• [TASK GOAL]
Of all the entries below, retype only the lines from the one with "Where should I click to: Open" through the one with "Image resolution: width=980", exactly as they appear.

• [RECORDS SUPPLIED]
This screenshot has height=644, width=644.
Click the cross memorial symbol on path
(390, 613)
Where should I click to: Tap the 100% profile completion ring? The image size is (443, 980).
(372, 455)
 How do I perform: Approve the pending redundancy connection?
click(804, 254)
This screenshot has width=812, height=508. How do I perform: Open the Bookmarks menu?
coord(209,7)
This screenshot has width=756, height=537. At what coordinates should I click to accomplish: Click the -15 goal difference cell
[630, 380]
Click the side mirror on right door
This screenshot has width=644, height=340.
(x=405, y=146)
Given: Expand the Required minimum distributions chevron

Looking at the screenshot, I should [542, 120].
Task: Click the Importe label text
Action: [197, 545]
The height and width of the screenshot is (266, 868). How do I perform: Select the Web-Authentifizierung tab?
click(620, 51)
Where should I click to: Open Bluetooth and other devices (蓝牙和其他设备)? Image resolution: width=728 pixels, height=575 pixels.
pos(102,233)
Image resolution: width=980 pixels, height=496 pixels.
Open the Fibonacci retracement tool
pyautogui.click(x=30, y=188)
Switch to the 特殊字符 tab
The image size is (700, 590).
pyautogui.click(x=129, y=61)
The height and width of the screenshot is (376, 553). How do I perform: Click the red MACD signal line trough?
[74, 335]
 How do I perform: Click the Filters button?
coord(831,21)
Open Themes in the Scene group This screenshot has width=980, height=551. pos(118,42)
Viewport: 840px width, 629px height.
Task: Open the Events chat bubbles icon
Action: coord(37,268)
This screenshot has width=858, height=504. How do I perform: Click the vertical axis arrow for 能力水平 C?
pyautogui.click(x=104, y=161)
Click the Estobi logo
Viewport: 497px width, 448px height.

• [ANSWER SPACE]
Where should I click to: Open Bluetooth and other devices (蓝牙和其他设备)? Image resolution: width=728 pixels, height=575 pixels.
pos(102,233)
Image resolution: width=980 pixels, height=496 pixels.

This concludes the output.